→ Provided passage:
# # # # # # #

How to spot potential red flags
Numerous studies have indicated that substance abuse has risen during the pandemic, with an alarming number of Canadians turning to drugs and alcohol to cope with COVID-19 related stress such as health anxiety, depression, financial worries, isolation and unemployment.
A study published by the Canadian Centre of Substance Use and Addiction found that as a result of COVID-19, 21 per cent of Canadians aged 18 to 34 reported that their alcohol consumption had increased. 25 per cent of Canadians aged 35 to 54 said that they had increased the amount of alcohol they drink while spending time at home.
Other surveys have also noted a rise in the use of cannabis, prescription drugs and illegal “street” substances.
Concurrently to the pandemic, there is an ongoing opioid crisis in the US and in Canada – with fentanyl being one of the main culprits.
According to Health Canada: 21,174 apparent opioid toxicity deaths occurred between January 2016 and December 2020.
In 2020 alone, there were 6,214 apparent opioid toxicity deaths – which is approximately 17 deaths a day.

# # # # # # #

→ Given records:

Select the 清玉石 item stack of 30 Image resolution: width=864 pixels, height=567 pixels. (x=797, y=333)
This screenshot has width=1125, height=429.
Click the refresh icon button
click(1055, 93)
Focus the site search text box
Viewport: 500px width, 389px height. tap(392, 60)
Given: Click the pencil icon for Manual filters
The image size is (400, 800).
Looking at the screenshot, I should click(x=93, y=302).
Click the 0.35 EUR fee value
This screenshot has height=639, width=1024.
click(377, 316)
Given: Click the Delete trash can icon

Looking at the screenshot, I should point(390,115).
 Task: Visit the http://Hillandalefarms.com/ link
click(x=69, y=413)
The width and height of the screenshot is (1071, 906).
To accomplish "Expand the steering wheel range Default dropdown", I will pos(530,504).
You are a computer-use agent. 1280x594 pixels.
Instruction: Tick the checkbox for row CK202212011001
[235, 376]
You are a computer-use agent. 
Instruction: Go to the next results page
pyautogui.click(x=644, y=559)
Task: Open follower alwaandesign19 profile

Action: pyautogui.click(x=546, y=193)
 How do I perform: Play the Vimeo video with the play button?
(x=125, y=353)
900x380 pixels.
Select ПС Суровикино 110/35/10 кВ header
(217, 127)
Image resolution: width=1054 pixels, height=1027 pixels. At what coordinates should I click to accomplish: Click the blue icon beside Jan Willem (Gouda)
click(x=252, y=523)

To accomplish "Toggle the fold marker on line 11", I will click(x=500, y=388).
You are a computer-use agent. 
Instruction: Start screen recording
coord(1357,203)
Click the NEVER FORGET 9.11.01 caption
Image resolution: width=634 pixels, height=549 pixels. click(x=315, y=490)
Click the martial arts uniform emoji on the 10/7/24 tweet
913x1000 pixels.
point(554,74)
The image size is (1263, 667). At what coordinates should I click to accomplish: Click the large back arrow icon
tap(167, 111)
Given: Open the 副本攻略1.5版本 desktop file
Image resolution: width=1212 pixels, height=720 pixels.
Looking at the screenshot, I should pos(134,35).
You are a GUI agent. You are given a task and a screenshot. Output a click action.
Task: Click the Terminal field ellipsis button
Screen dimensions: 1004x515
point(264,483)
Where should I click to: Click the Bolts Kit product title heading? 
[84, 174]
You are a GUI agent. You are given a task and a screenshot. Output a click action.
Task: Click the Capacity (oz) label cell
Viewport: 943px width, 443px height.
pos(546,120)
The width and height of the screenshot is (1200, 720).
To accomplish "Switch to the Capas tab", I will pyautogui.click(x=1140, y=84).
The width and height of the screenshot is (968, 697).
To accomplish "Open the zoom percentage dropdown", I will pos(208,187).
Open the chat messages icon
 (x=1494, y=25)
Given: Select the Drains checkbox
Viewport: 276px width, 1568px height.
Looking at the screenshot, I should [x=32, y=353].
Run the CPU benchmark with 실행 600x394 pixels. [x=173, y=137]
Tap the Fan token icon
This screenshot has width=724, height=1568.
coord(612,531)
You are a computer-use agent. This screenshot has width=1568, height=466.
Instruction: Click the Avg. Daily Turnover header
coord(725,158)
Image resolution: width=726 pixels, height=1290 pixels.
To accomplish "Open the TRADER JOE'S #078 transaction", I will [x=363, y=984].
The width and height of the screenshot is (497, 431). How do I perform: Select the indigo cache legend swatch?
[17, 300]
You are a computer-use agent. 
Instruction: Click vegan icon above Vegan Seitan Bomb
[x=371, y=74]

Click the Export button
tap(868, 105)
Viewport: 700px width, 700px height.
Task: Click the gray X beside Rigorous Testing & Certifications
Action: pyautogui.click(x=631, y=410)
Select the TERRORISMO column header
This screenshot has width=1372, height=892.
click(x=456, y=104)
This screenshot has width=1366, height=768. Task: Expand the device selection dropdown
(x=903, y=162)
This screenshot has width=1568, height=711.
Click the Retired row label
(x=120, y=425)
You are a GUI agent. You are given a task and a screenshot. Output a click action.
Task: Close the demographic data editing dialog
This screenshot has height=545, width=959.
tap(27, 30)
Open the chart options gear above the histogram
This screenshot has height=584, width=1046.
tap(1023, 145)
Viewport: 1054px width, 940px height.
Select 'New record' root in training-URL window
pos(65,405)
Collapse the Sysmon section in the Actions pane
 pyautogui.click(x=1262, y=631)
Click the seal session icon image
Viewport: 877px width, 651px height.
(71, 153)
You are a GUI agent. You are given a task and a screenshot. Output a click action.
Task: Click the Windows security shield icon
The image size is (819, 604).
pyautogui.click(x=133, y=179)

# # # # # # #

→ Task brief: Continue the passage on substance use during the pandemic, picking up after its last sentence.

→ Response for this exercise:
1,766 apparent opioid toxicity deaths occurred between October and December 2020 – according to Health Canada this is the highest quarterly count since reporting began in 2016. It is also a huge increase from the same time frame in 2019 (885 deaths).
Furthermore, since the onset of the pandemic, 5,148 apparent opioid toxicity deaths occurred (between April and December 2020), an 89 per cent increase from the same time period in 2019 (2,722 deaths).
During the Fall economic statement in 2020, the federal government noted the rapid increase of opioid-related deaths in Ontario, Alberta and BC during the first 15 weeks of the pandemic compared to the previous 15 weeks. It also pledged $66 million over two years, starting in 2020-2021, to support community-based organizations responding to substance abuse issues.
In the workplace
Overall, the Canadian Centre for Addictions estimates that 47,000 deaths every year are linked to substance abuse, with substance abuse costing the Canadian healthcare system a whopping $8 billion.
Substance abuse issues can spill over into the workplace.
Certain industries are more prone to substance abuse than others, such as the construction sector.
While it is a huge issue, it can be hard for employers to spot the signs of substance abuse, and be able to give employees the support that they need. Here are 10 signs to look out for.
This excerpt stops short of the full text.